Einen besonders herzlichen Willkommensgruß richte ich an die Gruppe der Schönstatt- Mädchenjugend. Ich danke euch für diese Begegnung und eure bekundete Treue zur Kirche und zum Nachfolger des hl. Petrus. Als Schönstatt-Mädchenjugend habt ihr euch in einem besonderen Liebesbündnis Maria, der Mutter der Kirche, anvertraut und wollt von ihrer Person, von ihrem Leben und ihrem freien Mitwirken im Heilsplan Gottes die Sendung der Frau in der „Ordnung der Liebe" ablesen und nach ihrem Vorbild leben.
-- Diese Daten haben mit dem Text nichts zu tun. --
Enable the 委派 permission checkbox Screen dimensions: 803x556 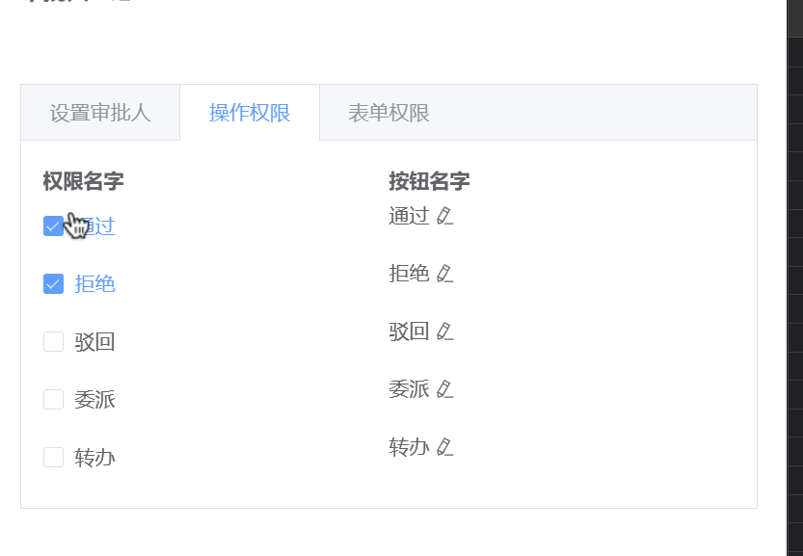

In unserer liebearmen Welt, in der Menschen oft keine Heimat mehr finden und nach Heil und Geborgenheit suchen, seid ihr als Mädchen und als Frauen von morgen von Gott dazu aufgerufen und befähigt, durch die aufrichtige Hingabe eurer selbst die Ordnung der Liebe präsent und wirksam werden zu lassen. Die Liebe, die Gott jedem Menschen zugedacht hat, müßt ihr ihm schenken. Die Kraft und den Mut zu diesem Weg findet ihr in der unerschöpflichen Gnadenquelle der Sakramente, in der ständigen Begegnung mit Christus, zu dem seine und eure Mutter euch immer tiefer hinführen will. Schenkt der Welt neue Hoffnung durch euer Leben mit Maria und wie Maria!

Von Herzen erteile ich euch und allen anwesenden Pilgern deutscher Sprache für Gottes bleibenden Schutz und Segen im neuen Jahr in der Liebe Jesu Christi meinen besonderen Apostolischen Segen.